--- Start Source passage ---

The nonleptonic decays of double-charmed baryon $Ω_{cc}^{+}$ within the nonrelativistic quark model

This paper investigates the two-body nonleptonic decays of the double-charmed baryon $\Omega_{cc}^{+}$ using a nonrelativistic quark model with pole model assumptions for nonfactorizable amplitudes, predicting that several Cabibbo-favored and singly Cabibbo-suppressed decay modes have branching fractions up to a few percent, making them promising discovery channels for future experiments like LHCb and Belle II.

The Gist

Imagine the subatomic world as a bustling, chaotic city made of tiny building blocks called quarks. Most of the time, these blocks stick together in threes to form baryons (like protons and neutrons). Usually, these baryons have one "heavy" quark (like a charm quark) and two "light" ones.

But in this paper, the author, Yu-Shuai Li, is investigating a very rare and special citizen of this city: the $\Omega_{cc}^+$ baryon. Think of this particle as a "double-decker" house where two of the heavy charm quarks are living together with one strange quark. It's a unique family structure that physicists have been hunting for a long time.

Here is the story of the paper, broken down into simple concepts:

1. The Mystery of the Missing Family Member

Scientists have already found the "twin" of this particle (called $\Xi_{cc}^{++}$), but the $\Omega_{cc}^+$ is still hiding. It's like looking for a specific cousin at a huge family reunion; you know they exist because the family tree says so, but you haven't spotted them in the crowd yet.

The problem is that this particle is unstable. It doesn't last long. It decays (breaks apart) almost instantly. To find it, we need to know exactly how it breaks apart so we can look for the specific debris it leaves behind.

2. The "Recipe" for Breaking Apart

The paper focuses on nonleptonic decays. In plain English, this means the particle is breaking apart into other particles (baryons and mesons) without creating any electrons or neutrinos.

There are two main ways this happens, and the author had to calculate the "probability" (or branching fraction) for each:

• The "Direct" Route (Factorizable): Imagine a charm quark deciding to change its identity and shooting out a new particle. This is the easy, predictable path.

--- End Source passage ---

• [Given instruction 1] In the passage on the double-charmed baryon, which quarks make up the Ωcc+?
• [Given instruction 2] Write the next part of the passage on the double-charmed baryon, picking up after its last sentence.

--- Start Records ---

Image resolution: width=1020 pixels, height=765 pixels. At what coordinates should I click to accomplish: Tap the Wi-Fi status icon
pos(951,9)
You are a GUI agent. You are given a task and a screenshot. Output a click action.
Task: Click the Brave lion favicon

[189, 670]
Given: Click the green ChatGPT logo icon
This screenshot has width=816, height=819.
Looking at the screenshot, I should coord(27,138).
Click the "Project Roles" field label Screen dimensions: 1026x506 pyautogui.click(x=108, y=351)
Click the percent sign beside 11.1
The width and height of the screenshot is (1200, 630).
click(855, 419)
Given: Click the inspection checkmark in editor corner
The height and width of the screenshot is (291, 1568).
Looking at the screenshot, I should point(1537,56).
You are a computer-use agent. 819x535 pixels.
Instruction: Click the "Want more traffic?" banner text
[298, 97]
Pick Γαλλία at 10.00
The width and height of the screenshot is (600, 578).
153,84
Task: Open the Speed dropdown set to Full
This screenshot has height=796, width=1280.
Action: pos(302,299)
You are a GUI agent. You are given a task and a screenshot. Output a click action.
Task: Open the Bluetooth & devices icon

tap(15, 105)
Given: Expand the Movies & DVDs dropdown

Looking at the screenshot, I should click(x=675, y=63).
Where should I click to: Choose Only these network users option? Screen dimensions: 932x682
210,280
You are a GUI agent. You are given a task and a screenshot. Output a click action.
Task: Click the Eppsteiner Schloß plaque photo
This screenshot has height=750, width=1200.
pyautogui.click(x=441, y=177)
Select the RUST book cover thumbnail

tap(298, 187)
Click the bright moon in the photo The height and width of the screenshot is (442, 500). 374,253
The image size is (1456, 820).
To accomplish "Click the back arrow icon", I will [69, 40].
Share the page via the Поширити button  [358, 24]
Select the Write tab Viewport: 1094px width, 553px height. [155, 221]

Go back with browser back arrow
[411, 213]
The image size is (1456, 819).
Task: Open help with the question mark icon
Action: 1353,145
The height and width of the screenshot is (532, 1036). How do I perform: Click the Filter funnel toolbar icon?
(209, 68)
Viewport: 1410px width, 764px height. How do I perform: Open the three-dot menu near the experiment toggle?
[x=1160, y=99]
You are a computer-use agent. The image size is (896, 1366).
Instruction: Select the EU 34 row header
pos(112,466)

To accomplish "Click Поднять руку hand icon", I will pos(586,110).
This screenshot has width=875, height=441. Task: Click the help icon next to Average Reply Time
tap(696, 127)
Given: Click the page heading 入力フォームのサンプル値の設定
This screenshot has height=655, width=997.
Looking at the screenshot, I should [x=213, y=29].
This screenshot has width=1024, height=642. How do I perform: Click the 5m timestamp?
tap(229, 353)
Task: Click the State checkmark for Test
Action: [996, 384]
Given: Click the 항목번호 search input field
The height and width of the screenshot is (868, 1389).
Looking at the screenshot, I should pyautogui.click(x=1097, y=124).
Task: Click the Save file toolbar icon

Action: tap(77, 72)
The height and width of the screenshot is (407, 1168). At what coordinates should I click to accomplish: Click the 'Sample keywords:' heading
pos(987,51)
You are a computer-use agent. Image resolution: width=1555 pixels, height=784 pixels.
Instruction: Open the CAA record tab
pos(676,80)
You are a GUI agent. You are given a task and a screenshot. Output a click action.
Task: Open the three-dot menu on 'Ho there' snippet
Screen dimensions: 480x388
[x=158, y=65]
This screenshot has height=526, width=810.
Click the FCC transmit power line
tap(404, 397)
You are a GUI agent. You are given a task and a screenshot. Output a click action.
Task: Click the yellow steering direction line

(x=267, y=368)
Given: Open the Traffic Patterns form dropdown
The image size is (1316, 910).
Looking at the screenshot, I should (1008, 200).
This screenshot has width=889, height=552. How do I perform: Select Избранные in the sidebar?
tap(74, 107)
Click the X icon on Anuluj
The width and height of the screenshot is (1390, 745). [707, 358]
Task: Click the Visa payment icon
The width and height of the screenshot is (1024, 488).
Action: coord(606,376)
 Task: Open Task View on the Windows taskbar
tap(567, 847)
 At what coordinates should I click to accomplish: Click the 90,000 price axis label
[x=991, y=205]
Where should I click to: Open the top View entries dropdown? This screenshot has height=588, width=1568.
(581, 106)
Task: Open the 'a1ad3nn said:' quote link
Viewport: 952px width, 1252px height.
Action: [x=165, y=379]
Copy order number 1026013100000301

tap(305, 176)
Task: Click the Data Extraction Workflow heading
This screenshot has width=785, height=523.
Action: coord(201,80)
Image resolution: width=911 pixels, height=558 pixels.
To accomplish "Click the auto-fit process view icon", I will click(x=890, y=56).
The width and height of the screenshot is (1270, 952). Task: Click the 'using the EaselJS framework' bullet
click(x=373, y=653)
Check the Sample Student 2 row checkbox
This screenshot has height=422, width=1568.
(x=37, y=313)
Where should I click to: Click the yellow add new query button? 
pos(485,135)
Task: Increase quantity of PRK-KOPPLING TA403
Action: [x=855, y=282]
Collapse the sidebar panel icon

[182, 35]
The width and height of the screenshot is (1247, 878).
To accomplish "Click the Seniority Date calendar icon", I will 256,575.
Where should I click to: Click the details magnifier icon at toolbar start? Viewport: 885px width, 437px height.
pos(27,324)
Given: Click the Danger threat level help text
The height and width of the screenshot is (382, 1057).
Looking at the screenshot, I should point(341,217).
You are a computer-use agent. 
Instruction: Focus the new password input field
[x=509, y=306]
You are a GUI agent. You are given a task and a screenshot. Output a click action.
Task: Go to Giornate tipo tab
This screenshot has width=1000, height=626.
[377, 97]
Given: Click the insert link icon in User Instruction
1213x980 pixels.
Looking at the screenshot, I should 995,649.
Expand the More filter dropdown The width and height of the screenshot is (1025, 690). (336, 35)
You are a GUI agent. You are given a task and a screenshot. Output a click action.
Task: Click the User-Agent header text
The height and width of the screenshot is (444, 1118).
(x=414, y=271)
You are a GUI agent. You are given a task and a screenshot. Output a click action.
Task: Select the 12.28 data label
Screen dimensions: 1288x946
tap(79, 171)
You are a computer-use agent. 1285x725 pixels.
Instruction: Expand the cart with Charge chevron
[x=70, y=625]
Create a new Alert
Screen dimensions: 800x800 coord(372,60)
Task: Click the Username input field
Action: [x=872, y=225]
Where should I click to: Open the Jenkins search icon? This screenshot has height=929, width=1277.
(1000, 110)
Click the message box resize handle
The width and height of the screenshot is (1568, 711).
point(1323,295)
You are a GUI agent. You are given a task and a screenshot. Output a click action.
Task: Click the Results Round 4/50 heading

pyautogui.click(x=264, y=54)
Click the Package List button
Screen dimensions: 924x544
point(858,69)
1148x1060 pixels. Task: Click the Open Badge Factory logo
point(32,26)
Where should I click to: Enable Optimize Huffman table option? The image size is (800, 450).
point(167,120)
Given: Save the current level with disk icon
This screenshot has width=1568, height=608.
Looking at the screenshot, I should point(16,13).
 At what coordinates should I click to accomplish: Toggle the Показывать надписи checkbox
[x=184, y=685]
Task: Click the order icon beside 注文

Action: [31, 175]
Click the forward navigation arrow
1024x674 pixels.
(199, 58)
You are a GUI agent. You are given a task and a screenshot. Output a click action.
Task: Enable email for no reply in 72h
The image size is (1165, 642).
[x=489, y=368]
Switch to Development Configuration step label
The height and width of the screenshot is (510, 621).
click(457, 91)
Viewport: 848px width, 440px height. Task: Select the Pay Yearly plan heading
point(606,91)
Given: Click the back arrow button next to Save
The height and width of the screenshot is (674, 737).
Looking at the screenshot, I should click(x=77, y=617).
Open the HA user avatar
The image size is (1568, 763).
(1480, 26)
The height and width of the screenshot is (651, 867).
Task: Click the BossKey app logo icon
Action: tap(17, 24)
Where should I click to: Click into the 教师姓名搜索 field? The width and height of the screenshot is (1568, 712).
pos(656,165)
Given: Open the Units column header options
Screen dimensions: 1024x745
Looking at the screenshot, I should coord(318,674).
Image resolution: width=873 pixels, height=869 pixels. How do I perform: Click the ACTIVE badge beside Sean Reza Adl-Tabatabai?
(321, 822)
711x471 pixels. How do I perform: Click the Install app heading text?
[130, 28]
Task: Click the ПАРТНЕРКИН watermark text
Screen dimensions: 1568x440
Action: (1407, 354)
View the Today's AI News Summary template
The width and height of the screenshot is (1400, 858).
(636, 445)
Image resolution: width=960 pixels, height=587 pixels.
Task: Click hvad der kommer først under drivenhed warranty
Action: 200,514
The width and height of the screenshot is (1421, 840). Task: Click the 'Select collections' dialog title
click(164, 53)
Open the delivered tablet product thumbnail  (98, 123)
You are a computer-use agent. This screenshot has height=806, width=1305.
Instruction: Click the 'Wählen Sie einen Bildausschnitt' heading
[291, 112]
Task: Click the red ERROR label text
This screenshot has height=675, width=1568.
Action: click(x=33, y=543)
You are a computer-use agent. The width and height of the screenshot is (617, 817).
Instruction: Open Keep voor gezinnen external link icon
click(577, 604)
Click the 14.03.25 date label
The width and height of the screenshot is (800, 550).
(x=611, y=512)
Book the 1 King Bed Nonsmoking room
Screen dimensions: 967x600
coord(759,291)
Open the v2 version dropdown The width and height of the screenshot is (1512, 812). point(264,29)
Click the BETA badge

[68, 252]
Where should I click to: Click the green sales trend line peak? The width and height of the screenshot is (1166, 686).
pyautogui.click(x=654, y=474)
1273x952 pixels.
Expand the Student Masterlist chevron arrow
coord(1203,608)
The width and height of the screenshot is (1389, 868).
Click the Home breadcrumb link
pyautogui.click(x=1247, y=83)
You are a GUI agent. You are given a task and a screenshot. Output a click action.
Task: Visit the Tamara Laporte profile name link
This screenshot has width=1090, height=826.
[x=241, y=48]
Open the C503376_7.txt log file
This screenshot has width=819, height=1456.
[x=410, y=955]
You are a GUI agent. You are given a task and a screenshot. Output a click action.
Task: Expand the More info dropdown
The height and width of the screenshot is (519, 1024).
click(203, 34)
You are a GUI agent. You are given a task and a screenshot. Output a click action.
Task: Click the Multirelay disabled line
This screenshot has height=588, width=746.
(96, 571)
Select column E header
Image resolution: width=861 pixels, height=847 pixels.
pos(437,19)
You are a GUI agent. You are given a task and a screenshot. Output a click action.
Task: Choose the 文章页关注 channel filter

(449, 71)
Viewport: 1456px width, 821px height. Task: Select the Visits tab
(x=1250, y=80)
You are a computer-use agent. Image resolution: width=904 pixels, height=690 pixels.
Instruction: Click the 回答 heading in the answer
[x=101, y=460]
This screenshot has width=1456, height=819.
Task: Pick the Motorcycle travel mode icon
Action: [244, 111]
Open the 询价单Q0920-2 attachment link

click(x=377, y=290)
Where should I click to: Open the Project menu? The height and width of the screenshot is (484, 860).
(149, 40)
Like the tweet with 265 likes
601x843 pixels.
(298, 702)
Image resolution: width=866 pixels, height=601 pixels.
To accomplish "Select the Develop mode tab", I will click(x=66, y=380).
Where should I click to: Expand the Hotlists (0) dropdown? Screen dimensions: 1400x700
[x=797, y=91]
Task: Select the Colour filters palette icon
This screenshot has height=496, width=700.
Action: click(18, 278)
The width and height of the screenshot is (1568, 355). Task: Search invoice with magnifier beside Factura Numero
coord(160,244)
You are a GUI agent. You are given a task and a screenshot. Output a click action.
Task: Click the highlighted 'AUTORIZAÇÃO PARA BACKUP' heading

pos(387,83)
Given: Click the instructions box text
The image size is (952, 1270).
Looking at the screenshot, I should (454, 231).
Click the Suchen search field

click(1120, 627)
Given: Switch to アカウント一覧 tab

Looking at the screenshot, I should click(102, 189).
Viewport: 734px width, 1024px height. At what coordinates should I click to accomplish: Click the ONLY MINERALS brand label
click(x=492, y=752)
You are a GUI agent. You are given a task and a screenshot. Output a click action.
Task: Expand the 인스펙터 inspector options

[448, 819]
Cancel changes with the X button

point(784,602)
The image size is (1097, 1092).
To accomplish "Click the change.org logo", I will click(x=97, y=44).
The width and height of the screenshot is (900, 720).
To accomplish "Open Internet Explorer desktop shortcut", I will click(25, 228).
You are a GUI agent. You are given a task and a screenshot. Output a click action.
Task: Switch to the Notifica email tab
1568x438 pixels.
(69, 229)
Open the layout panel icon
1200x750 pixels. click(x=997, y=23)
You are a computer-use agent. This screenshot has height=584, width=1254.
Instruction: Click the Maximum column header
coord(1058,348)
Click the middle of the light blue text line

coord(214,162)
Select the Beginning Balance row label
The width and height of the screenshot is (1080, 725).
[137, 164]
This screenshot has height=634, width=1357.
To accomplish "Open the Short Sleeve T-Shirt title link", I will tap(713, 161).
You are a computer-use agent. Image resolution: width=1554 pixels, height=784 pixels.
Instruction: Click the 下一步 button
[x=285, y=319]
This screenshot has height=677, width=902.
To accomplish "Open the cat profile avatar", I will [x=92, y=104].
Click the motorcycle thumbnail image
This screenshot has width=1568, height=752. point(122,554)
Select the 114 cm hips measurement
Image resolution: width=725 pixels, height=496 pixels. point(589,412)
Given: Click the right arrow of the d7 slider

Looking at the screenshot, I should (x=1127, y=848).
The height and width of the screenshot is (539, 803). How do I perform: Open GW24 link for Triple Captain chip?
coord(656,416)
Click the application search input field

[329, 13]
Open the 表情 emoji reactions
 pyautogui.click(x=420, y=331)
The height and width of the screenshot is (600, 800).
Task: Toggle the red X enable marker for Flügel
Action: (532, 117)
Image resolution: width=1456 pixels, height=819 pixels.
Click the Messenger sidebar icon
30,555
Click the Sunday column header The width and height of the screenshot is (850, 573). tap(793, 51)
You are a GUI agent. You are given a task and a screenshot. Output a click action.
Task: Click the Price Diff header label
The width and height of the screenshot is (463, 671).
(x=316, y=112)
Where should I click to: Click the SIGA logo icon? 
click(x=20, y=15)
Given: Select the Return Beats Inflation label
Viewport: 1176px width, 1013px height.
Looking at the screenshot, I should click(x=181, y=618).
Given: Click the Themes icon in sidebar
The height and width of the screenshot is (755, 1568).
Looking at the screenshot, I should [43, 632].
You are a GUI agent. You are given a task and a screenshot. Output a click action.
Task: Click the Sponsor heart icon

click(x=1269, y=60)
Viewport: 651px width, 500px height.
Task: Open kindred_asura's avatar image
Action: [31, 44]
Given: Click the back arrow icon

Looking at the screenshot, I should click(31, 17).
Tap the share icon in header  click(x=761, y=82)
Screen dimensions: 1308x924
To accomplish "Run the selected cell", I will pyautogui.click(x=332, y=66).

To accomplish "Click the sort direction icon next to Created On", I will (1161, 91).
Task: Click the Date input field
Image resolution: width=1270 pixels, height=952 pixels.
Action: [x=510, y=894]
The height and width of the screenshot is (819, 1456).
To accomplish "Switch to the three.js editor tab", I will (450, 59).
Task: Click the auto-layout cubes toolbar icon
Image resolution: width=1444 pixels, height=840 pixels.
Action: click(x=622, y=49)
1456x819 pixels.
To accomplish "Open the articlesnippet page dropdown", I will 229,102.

--- End Records ---

• [Exercise answer 1] Two charm quarks and one strange quark.

• [Exercise answer 2]
• The "Handshake" Route (W-Exchange): This is the tricky part. Imagine two quarks inside the particle swapping places or exchanging a "message" (a W boson) with each other before breaking apart. This is messy, hard to calculate, and often ignored in simpler models.

The Author's Innovation:
Most previous studies tried to guess the messy "Handshake" route using rough estimates. This author decided to do it properly. They used a Non-Relativistic Quark Model, which is like using a very detailed, high-resolution map of the particle's interior. Instead of assuming the particles are simple points, they solved complex equations (Schrödinger's equation) to understand exactly how the quarks are moving and vibrating inside the baryon.

3. The "Pole Model" Analogy

To handle the messy "Handshake" (W-exchange) part, the author used something called the Pole Model.

Think of the decay process like a ball rolling down a hill.

• The Hill: The energy of the particle.
• The Destination: The final broken pieces.
• The Poles: Imagine there are temporary "stepping stones" (intermediate particles) the ball can land on before reaching the bottom.

The author calculated how likely the particle is to land on these specific stepping stones (like $\Xi_c$ or $\Lambda_c$) before finishing its journey. This allowed them to accurately predict the "messy" contributions that other models often miss.

4. The Big Discovery: Where to Look

After doing all this heavy math, the author produced a "Wanted Poster" for the $\Omega_{cc}^+$. They listed the specific ways this particle is most likely to break apart.

• The "Golden" Channels: They found that the particle is most likely to decay into a specific mix of a charmed baryon and a pion or kaon (like $\Omega_{cc}^+ \to \Omega_c^0 \pi^+$).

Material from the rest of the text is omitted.